I guess I have to earn your trust too. I was actually intimately familiar with Netapp filers at the time, since that is what we used to drive the NFS mounts for the desktops at the first place I mentioned. They were not as immune as you think and were not suitable.
Also, we were a startup, and a Netapp filer was way outside the realm of possibility.
Also, that would be a great solution if you have one datacenter, but as soon as you have more than one, you still have to solve the problem of syncing between the filers.
Also, you generally don't want all of your app servers to update to new code instantly all the same time, in case there is a bug. You want to slow roll the deploy.
Also, you couldn't get a filer in AWS, once we moved there.
And before we moved to AWS the rack was too full for a filer, I would have had to get a whole extra rack.
FWIW, NetApps were generally pretty solid, and they should have no problem keeping in sync across datacenters. You pay handsomely for the privilege though.
Failover, latency, and so on are something you need to think about independently of what transfer protocol you use. NFS may present its own challenges with all the different extensions and flags, but that's true of any mature technology.
That said, live code updates probably aren't a very good idea anyway, for exactly the reasons you mention. Those are the reasons you were right at the time, not any inherent deficiencies on the NFS protocol.
100% this. Sometimes it's not even the filer itself. `hard` NFS mounts on clients in combination with network issues have led to downtimes where I work. Soft mounts can be a solution for read only workloads that have other means of fault tolerance in front of them, but it's not a panacea.

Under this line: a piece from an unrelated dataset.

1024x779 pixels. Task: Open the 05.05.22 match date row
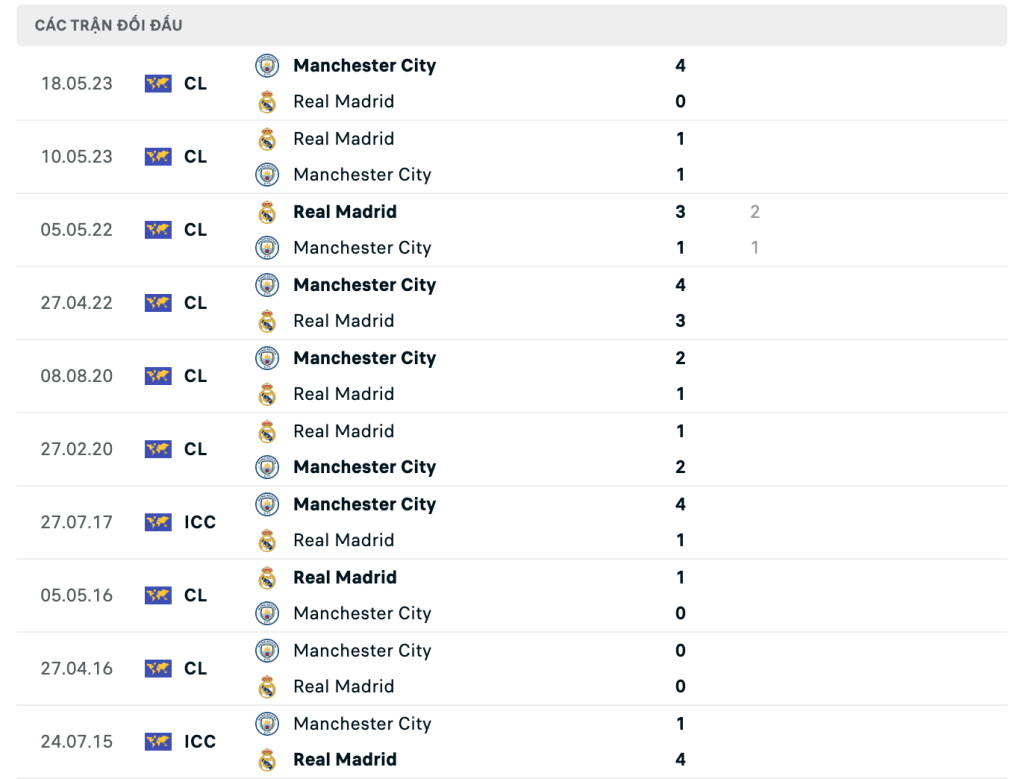(512, 230)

I haven’t seen these problems at much larger scales than are being discussed here. I’ve heard of people buying crappy nfs filers or trying to use the Linux server in prod (it doesn’t support HA!), but I’ve also heard of people losing data when they install a key value store or consensus protocol on < 3 machines.
The only counterexample involved a buggy RHEL-backported NFS client that liked to deadlock, and that couldn’t be upgraded for… reasons.
Client bugs that force a single machine/process restart can happen with any network protocol.
> You probably gave bad advice. By the time Reddit existed, you could have just gotten an netapp filer. They had higher availability than most data centers back then, so “the NFS server hung” wouldn’t be anywhere near the top of your “things that cause outages or interfere with engineering” list.
Or distributed NFS filers like Isilon or Panasas: any particular node can be rebooted and its IPs are re-distributed between still-live node. At my last job we used one for HPC and it stored >11PB with minimal hassle. OS upgrades can be done in a rolling fashion so client service is not interrupted.
Newer NFS vendors like Vast Data have all-NVME backends (Isilon can have a mix if you need both fast and archival storage: tiering can happen on (e.g.) file age).
NetApps were a game changer. Large Windows Server 2003 file servers that ran CIFS, NFS, and AFP simultaneously could take 60-90 minutes to come back online because of the resource fork enumeration scan required by AFP sharing.
These days, there are plenty of NFS vendors with similar reliability. (Even as far back as NFSv3, the protocol makes it possible for the server to scale out).